Friday, July 25, 2014
the Second Stage
At the end of last year, we held the opinion that the arrival of the much feared taper was a positive development for corners of the market most influenced by inflation expectations – or lack thereof. Commodities, commodity currencies, TIPS, emerging markets, Chinese equities – they had all followed the strong disinflationary trend that was established in Q2 2011 and buttressed by additional Fed interventions. With the Fed signaling to the market last year that they would be gradually removing these extraordinary measures, we felt inflation expectations would normalize as well in its wake. While many had looked for another maelstrom to develop in emerging markets and sectors such as precious metals and commodities, we read the tea leaves to indicate an opposite dynamic and one that could reverse their respective downtrends.
Throughout the year we have followed three risk ratio proxies that have illustrated the staggered start that has unfurled in these reflationary trends since the initial taper was declared last December. Precious metals were the first to put in what we perceived to be a cyclical low at the end of last year, followed by the broader commodity sector – with emerging market (EEM) and Chinese equities (FXI) following their leads in Q1. With the final taper on deck this October, we expect the second staggered stage for these reflationary trends to be well on their way higher.
- Despite the shake-out yesterday in long-term Treasuries and precious metals, support is in place for the second stage to develop. From a long-term pattern perspective, the recent retest of this years low is derivative of the broader structure – with respect to inflation, commodities and long-term Treasuries (see chart >) relative to equities.
- Similar to the structure of the precious metals sector – which tested the lows (relative to equities) coming into June, the broader commodity space has followed in its month-old footprints and is poised to begin the next leg higher.
- Throughout the year we have favored emerging market (EEM) and chinese equities (FXI) and have followed their lagged pivots higher with these other reflationary trends. Considering the leading structure present in precious metals and commodities, an interim high may have been made this week.
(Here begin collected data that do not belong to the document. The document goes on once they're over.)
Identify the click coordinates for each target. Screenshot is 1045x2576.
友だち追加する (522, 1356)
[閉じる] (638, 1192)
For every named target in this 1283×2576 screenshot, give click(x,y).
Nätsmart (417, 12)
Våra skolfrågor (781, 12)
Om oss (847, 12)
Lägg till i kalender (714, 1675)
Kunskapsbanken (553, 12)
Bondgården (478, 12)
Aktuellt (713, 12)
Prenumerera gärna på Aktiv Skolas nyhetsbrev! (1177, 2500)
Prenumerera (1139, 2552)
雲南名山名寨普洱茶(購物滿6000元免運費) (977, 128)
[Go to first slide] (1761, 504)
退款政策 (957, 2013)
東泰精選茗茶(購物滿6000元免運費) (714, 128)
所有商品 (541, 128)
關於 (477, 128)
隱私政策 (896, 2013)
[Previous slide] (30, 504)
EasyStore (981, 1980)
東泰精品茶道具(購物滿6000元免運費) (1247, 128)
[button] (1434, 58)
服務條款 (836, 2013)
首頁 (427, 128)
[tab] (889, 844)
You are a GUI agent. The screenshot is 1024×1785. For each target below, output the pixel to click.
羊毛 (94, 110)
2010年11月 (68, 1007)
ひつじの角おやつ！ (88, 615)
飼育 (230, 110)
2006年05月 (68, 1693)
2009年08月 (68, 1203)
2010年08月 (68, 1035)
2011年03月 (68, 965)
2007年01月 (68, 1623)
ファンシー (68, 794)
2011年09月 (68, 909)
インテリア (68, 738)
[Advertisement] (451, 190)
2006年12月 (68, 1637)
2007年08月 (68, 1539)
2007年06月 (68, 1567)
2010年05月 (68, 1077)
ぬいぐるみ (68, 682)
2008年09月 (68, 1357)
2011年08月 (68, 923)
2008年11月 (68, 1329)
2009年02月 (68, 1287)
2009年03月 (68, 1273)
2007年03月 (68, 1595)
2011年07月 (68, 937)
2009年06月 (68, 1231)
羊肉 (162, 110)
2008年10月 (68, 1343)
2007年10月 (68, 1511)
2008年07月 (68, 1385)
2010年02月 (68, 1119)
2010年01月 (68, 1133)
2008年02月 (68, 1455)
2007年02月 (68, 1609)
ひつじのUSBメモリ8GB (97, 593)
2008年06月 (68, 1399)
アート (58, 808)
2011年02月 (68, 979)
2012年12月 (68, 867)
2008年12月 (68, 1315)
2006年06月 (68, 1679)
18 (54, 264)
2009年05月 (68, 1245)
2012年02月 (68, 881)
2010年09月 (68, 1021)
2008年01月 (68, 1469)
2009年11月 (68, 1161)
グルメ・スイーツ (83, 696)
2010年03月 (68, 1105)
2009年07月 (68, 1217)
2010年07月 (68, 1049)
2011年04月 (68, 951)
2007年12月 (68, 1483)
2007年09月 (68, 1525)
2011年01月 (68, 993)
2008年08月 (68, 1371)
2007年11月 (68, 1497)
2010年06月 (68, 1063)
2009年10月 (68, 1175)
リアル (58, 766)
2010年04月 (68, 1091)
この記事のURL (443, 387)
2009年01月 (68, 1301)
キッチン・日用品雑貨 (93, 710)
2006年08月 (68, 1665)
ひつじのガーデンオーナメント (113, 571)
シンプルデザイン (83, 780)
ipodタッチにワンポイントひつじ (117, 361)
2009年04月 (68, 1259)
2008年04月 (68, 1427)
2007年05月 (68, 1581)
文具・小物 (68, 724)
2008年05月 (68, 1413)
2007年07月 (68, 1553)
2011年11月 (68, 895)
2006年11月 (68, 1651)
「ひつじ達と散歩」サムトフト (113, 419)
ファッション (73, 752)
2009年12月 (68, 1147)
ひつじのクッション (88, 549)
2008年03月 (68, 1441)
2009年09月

- Going forward, the next leg in the US dollar and long-term yields appears to be the hinge points for both precious metals and the broader commodity sector. Despite its recent retracement move higher which exceeded our own expectations, the big picture macro view – which includes the set-ups in long-term Treasuries, commodities and the burgeoning reflationary trends in emerging markets and China – should maintain pressures on the dollar from a long-term perspective.